▶ _What is expected_: Starting at the line that has "The width and height of the screenshot is (1234, 952)." and continuing through the end of the entries, copy those lines with "lock icon" changed to "padlock icon" and everything else left as it is.

▶ _Stored rows_:
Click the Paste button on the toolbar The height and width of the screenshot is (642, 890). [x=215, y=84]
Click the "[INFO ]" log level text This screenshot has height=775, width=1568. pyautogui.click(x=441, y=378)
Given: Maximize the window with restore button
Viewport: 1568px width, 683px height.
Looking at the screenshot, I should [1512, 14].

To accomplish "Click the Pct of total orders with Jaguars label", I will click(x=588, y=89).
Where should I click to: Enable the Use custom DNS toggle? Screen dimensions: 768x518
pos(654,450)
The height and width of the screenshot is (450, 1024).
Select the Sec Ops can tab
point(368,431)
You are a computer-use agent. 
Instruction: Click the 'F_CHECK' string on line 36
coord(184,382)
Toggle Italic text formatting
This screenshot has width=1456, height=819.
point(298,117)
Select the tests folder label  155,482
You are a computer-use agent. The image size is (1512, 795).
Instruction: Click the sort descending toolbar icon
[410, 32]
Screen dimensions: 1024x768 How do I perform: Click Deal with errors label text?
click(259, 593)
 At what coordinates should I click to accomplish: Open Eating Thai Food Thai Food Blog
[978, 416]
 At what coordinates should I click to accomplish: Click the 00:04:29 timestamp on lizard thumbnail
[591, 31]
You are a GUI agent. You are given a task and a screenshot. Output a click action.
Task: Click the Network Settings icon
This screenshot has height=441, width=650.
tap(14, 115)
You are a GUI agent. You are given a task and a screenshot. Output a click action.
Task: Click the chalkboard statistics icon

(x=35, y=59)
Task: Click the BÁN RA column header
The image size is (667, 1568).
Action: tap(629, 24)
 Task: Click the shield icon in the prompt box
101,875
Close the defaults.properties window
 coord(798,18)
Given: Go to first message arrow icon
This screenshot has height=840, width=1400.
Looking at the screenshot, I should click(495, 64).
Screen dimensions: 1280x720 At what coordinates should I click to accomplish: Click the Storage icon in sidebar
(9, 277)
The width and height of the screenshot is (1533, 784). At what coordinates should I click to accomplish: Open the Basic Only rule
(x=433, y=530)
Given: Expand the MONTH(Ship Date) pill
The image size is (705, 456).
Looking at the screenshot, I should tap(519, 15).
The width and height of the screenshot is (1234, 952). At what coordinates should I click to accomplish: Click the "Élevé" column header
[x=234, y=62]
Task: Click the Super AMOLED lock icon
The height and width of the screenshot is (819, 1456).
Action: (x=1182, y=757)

▶ _The answer_:
The width and height of the screenshot is (1234, 952). At what coordinates should I click to accomplish: Click the "Élevé" column header
[x=234, y=62]
Task: Click the Super AMOLED padlock icon
The height and width of the screenshot is (819, 1456).
Action: (x=1182, y=757)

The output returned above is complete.